Transformatörün Manyetik, Elektrik ve Mekanik Özellikleri:
Transformatör esas olarak manyetik bir çekirdeği etrafına sarılmış iki sargılı hareketsiz bir elektrik makinesi olarak düşünülebilir. Bugünkü modern transformatörlerde birden fazla sargı, sargılardan çıkan kademe ayar uçları bulunmaktadır.
Çekirdekler manyetik özellikleri yükseltilmiş ve soğukta haddelenmiş saç levhaların, modern makinelerde dilme ve kesme işlemlerinden sonra dizimleriyle oluşmaktadır. Büyük güçlü transformatörlerde saçlar arasına uygun miktarda soğutma kanalları konularak soğutulması sağlanır. Çekirdek dizildikten sonra iletken olmayan bantlarla sarılıp sıkıştırılarak bir kütle oluşturulur.

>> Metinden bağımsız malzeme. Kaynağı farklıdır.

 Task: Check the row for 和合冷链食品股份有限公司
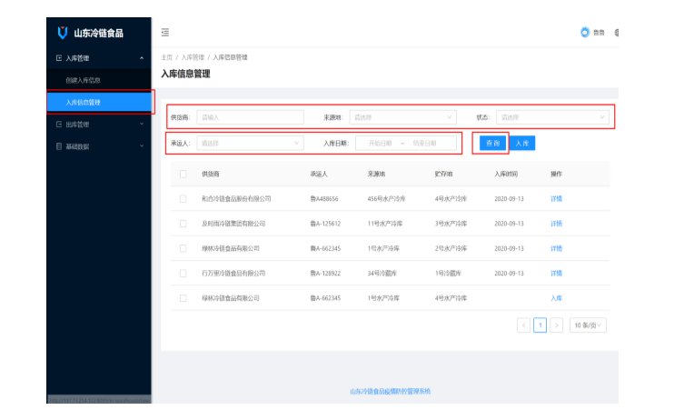[183, 198]
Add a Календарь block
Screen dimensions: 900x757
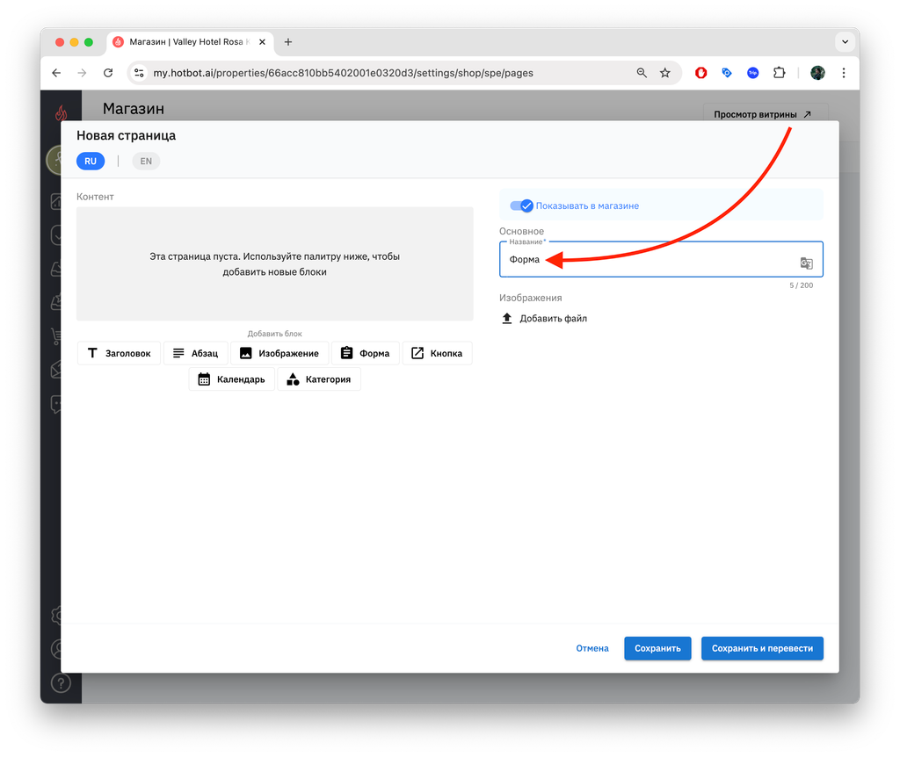tap(232, 379)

Sargılar ise, çeşitli şekillerde oluşturulur. Silindirik olarak diskler halinde ya da katlar halinde sarılır ve çekirdeklerin bacaklarına yerleştirilir. Sargılar için yalıtım ve soğutma sorunları vardır. Teknik olarak en önemli sorun yalıtımdır. Bu nedenle her transformatörün yalıtım durumunun uygunluğunun tespiti için kesin sonuç, test gerilimlerinde test edilmesi ile edilmektedir.
Sargılardan kısa devre akımlarının geçmesi ile manyetik alanların meydana getirdiği problemler vardır. Özellikle güç transformatörleri için, manyetik alanların hesaplanması önemli olmaktadır. Şekil 2:’ de gösterilen sargılardaki manyetik alan değerlerine bağlı olarak iletkenlerde aksiyal ve radyal kuvvetler oluşmaktadır. Bu kuvvetler güç transformatörlerinde küçümsenecek değerler değildir. Örnek verecek olursak 25 MVA gücünde bir transformatörde, kısa devre anında, sargılarda yaklaşık olarak 200 kN değerinde baskı kuvvetleri oluşmakta ve bu kuvvetler sargı iletkenlerinde 70-80 N/mm2 değerinde çekme veya basma kuvvetleri oluşturmaktadırlar. Hesapları iyi yapılmayan, iletkenleri iyi seçilmeyen bir transformatörde kısa devre esnasında oluşacak kuvvetler, iletkenlerin deforme olmasına, kopmasına neden olacaktır.
Geliştirme çalışmaları ile hesap yöntemlerinde elde edilen ilerlemeler malzeme konularında da elde edilmiştir. İlk üretilen transformatör çekirdeği, dökme demir ile üretilmiştir. Aynı yöntem ile bugün değil 100 MVA, 5 MVA gücünde bir transformatörü yapmak söz konusu bile değildir. Zira kayıp değerleri ve ısınma çok büyük olacaktır. 1905 yılında çeliğe silisyum katılarak histeresis ve edyy kayıplarının azaltılması sağlamıştır.
Bu tip pahalı malzemelerin araştırmalarının, silisli saç ve diğer malzemeleri; kâğıtlar, prespanlar, yağlar vb. geliştirilmesi, trilyonluk yatırımlar gerektirdiği için ve pazar payının küçük olduğu yurdumuzda yapılmamaktadır. Bizde araştırma geliştirme konuları, malzeme konularından çok dizaynda önem kazanmaktadır. 50 MVA ve üzerindeki transformatörlerde kaçak manyetik akının önemli etkileri olmaktadır. Bunları önleyip kayıpları azaltmak için, kazan ekranlaması yapılmaktadır. Kazan ekranlaması, saç paketler halinde hazırlanarak, kazan iç yüzeyine yerleştirilmesidir. Bu sadece bir örnektir.